Diez años de la muerte de Amy Winehouse: cuando el amor fue un juego perdido

No somos conscientes de lo que nos cuesta comprender lo que supone experimentar el límite de las emociones que habitualmente nos mueven, traspasar algunas fronteras donde se vislumbran cosas que luego tenemos la necesidad de olvidar de cualquier manera, simplemente para poder caminar por el mundo aparentando que no ha pasado nada, que es posible volver a tomar el sol en la piscina escuchando la risa de los niños o colocar con aburrimiento la ropa en el armario. No solo el miedo, que sabemos tan desagradable, sino el pánico que puede aparecer como un rayo inesperado que produce la sensación de muerte inminente y hace jadear y termina retorciendo las manos. No solo la tristeza sino la melancolía más profunda donde se pierde la hedonía por el mundo y solo se desea contemplar los ojos de la muerte. No solo la alegría sino la euforia más intensa donde todo parece posible y no se necesita comer ni dormir para sentirse lleno de energía y creerse el rey del mundo entero. No solo esa tentación en la que podemos caer alguna vez y hacer algo de forma desmesurada sino perder del todo la posibilidad de control y comer hasta reventar o no poder controlar cualquier impulso que se nos pase por la cabeza.

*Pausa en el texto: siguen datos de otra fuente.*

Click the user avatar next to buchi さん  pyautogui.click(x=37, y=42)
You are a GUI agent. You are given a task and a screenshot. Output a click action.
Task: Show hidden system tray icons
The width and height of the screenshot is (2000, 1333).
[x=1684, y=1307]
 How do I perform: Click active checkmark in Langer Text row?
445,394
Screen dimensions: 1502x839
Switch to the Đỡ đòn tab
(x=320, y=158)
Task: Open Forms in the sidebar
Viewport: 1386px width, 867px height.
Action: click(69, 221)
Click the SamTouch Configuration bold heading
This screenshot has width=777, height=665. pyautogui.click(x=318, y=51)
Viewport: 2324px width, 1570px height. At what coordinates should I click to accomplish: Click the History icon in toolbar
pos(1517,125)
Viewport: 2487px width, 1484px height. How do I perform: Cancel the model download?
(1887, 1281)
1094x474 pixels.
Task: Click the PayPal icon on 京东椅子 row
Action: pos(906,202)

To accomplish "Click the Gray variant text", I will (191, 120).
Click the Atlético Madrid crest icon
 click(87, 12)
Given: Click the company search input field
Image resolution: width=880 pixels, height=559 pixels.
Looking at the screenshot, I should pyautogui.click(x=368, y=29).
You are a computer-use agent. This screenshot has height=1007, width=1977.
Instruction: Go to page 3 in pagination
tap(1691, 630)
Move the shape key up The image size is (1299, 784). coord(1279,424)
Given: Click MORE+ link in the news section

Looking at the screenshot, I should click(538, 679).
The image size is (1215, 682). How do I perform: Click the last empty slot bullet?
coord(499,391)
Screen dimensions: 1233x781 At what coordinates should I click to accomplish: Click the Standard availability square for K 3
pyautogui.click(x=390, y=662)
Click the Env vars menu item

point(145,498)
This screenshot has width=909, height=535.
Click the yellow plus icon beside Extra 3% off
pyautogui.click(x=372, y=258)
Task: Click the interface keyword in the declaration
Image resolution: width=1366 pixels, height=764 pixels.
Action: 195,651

No somos conscientes, aunque lo sepamos, de que hay personas que pueden padecer esas emociones, con esa intensidad escalofriante, en largos periodos de tiempo que pueden determinar sus vidas, generalmente perturbados en solo alguna de esas dimensiones: padecer solo ansiedad o depresión o manía (a veces las dos juntas en la misteriosa patología del humor que sube y baja, inexplicablemente, como una montaña rusa) o problemas en el control de impulsos de sus conductas. Pero lo que es todavía más difícil de imaginar es que hay personas que pueden experimentar todas esas emociones sucesivamente o a la vez: subir y bajar, morirse de miedo, sentirse imantados de forma incontrolable hacia estímulos que pueden destruirlos.

Con Blake Fielder-Civil

Pienso en todo esto mientras leo el magnífico artículo de Diego A. Manrique y escucho las canciones de Amy Winehouse que hoy hace diez años que murió sola y ebria con solo 27 años. Especulo si podría haber tenido una personalidad bordeline y que en sus canciones y en su voz estuvieran expresados los ecos del tránsito por todos esos territorios inhóspitos que la debieron acompañar desde muy niña junto con su gran talento musical. Quizá al fondo el miedo al abandono como una angustia radical quizá solo mitigado por algunas compañías ambivalentes como Blake Fielder-Civil un tipo tóxico que la introdujo en el crack y la heroína, que dilapidaba su fortuna pero que quizá le aportaba algo esencial que la consolaba de los cristales de la soledad y el desamparo de algunas noches en las que, sin embargo, presentía que “el amor es un juego perdido”, como canta en una de sus “preciosas” canciones (“Love is a losing game).

For you I was a flame
Love is a losing game
Five story fire as you came
Love is a losing game

Why do I wish I never played
Oh what a mess we made
And now the final frame
Love is a losing game

Escucho Back to blacks, Reab, You know I´m no good, muchas más. Y soy consciente de todo lo que puede contener  su voz tan joven que, sin embargo puede hacer vivido tanto en el lado oscuro de la luna o quizá rebotando en pasiones incontenibles, llenas de luz y capacidad creativa. Eso que nos dejan los artistas, a veces jugándose literalmente la vida, después de bucear por límites de los que, sin embargo, nos protegen. Pienso si esa idea del genio que se destruye y, solo entonces, emite una gran obra es solo un mito romántico y podría haber cantado igual, con la misma fuerza, con la misma sabiduría, si hubiera sido una mujer más equilibrada y con una vida más cuidadosa. Si la hubieran querido mejor o se hubiera dejado querer. Si hubiera tenido la capacidad de tomar mejores decisiones y haber aprendido a deslizarse por el mar de los tonos grises para protegerse y no haber necesitado el alcohol, aquel día de Julio, para mitigar un dolor probablemente insoportable que solo ella conocía.